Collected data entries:
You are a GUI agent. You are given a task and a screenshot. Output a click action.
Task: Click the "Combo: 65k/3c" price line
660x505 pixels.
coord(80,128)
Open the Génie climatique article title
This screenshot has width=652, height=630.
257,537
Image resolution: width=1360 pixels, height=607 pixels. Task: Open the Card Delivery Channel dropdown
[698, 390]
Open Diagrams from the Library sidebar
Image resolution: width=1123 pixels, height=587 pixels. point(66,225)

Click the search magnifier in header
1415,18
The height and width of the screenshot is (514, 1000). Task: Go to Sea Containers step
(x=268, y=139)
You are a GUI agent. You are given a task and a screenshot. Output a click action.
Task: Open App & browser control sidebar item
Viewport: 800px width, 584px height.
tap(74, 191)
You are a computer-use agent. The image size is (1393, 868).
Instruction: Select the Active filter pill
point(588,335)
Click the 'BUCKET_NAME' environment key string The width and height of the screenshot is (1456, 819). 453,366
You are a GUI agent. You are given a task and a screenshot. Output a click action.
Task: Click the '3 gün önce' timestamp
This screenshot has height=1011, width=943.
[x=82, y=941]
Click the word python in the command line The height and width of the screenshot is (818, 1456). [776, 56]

* _Required work_:
All of the entries must be quoted exactly; please include each one.

* _Answer to this task_:
You are a GUI agent. You are given a task and a screenshot. Output a click action.
Task: Click the "Combo: 65k/3c" price line
660x505 pixels.
coord(80,128)
Open the Génie climatique article title
This screenshot has width=652, height=630.
257,537
Image resolution: width=1360 pixels, height=607 pixels. Task: Open the Card Delivery Channel dropdown
[698, 390]
Open Diagrams from the Library sidebar
Image resolution: width=1123 pixels, height=587 pixels. point(66,225)

Click the search magnifier in header
1415,18
The height and width of the screenshot is (514, 1000). Task: Go to Sea Containers step
(x=268, y=139)
You are a GUI agent. You are given a task and a screenshot. Output a click action.
Task: Open App & browser control sidebar item
Viewport: 800px width, 584px height.
tap(74, 191)
You are a computer-use agent. The image size is (1393, 868).
Instruction: Select the Active filter pill
point(588,335)
Click the 'BUCKET_NAME' environment key string The width and height of the screenshot is (1456, 819). 453,366
You are a GUI agent. You are given a task and a screenshot. Output a click action.
Task: Click the '3 gün önce' timestamp
This screenshot has height=1011, width=943.
[x=82, y=941]
Click the word python in the command line The height and width of the screenshot is (818, 1456). [776, 56]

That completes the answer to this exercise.